We implement Wilson-Dirac operator on the IBM POWER System which has Tesla GPUs. We observe good scalability and we achieve 1 TFlop/s in double precision and 2 TFlop/s in single precision using 8 Tesla K40 GPUs. However by comparing the performance of POWER8 and Tesla K40, the performance of K40 is about only 3 times better than that of POWER8 in double precision because the performance of the Wilson-Dirac operator is bounded by the memory bandwidth. We are thinking that the performance of POWER8 itself cannot be wasted by this result. We will run the lattice QCD simulation in combination with both POWER processors and GPUs in the future.

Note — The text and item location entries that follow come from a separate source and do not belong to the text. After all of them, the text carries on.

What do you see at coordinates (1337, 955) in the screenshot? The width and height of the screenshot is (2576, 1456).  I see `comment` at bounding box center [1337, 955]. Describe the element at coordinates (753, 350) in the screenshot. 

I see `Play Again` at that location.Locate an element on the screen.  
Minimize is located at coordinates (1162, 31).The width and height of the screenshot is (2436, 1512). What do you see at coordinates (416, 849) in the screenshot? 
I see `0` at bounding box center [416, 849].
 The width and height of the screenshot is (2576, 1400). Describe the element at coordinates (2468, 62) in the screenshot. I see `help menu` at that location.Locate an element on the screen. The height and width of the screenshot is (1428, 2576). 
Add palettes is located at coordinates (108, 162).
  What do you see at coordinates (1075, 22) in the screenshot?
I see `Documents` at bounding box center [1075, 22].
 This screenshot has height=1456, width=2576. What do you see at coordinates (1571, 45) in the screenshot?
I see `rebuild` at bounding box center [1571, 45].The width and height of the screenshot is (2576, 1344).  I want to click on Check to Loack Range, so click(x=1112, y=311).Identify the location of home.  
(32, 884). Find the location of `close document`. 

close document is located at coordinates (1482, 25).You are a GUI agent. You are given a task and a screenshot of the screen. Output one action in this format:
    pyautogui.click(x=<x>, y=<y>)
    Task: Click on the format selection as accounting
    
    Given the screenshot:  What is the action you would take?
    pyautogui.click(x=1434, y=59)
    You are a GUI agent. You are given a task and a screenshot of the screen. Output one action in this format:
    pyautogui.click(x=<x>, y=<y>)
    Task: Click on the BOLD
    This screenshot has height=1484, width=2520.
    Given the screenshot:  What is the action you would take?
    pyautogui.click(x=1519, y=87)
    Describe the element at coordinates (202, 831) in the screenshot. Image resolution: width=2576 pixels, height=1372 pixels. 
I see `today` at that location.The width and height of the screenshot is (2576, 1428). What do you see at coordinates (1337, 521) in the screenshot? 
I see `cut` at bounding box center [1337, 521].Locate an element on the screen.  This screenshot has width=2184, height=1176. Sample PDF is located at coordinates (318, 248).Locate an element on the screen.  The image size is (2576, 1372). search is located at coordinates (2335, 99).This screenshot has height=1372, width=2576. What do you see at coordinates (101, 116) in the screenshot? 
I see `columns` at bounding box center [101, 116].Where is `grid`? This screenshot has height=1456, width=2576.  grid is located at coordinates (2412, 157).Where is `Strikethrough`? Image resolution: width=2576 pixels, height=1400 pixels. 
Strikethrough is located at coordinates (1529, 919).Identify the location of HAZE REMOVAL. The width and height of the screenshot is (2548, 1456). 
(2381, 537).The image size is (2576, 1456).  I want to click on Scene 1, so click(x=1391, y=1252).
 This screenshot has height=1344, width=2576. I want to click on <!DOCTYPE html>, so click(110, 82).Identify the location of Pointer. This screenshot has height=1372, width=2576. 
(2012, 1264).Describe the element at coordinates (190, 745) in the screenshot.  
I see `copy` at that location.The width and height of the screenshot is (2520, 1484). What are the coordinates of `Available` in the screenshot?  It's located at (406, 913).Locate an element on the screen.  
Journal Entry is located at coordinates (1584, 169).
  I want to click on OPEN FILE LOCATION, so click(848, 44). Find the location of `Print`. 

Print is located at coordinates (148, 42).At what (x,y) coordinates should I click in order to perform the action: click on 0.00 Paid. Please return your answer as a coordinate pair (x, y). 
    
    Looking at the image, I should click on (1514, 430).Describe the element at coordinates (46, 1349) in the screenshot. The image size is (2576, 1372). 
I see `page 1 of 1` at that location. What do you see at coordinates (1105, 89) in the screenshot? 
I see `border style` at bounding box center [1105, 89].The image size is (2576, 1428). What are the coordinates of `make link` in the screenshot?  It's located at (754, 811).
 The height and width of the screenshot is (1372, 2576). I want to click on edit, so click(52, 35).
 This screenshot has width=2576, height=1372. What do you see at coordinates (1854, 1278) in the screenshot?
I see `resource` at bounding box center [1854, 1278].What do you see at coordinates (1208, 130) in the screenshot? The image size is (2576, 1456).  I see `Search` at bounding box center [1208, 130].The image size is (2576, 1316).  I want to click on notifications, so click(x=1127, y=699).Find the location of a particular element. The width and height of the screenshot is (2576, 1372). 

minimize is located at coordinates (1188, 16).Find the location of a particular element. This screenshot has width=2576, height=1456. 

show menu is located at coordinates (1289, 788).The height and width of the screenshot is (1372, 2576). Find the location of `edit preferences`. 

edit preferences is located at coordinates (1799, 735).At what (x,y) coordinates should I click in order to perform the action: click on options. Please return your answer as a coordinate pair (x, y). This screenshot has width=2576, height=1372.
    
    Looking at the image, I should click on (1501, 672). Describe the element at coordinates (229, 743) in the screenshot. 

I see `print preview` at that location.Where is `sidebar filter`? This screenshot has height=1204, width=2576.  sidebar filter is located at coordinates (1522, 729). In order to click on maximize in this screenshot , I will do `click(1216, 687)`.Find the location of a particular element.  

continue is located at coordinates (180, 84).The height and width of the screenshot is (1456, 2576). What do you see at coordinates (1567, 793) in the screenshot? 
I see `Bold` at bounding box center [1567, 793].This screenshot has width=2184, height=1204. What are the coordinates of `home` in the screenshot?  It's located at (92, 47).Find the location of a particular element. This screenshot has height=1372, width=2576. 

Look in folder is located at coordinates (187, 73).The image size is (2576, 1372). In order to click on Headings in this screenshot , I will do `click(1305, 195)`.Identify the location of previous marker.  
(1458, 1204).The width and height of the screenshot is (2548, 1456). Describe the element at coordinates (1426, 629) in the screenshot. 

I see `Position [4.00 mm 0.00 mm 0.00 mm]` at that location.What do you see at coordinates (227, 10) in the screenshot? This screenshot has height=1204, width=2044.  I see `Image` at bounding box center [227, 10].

Currently GPUs are attached to POWER8 via PCI express, but in the future faster interconnect, NVLINK will be used to connect POWER processor and GPUs. We will study how NVLINK takes advantage in lattice QCD simulation.

## References

- [1] http://openpowerfoundation.org/
- [2] J. Doi, Performance evaluation and tuning of lattice QCD on the next generation Blue Gene, PoS 25th International Symposium on Lattice Field Theory, Lattice2007, 2007.

[3] J. Doi, Peta-scale Lattice Quantum Chromodynamics on a Blue Gene/Q supercomputer, 2012 International Conference for High Performance Computing, Networking, Storage and Analysis (SC12), 2012.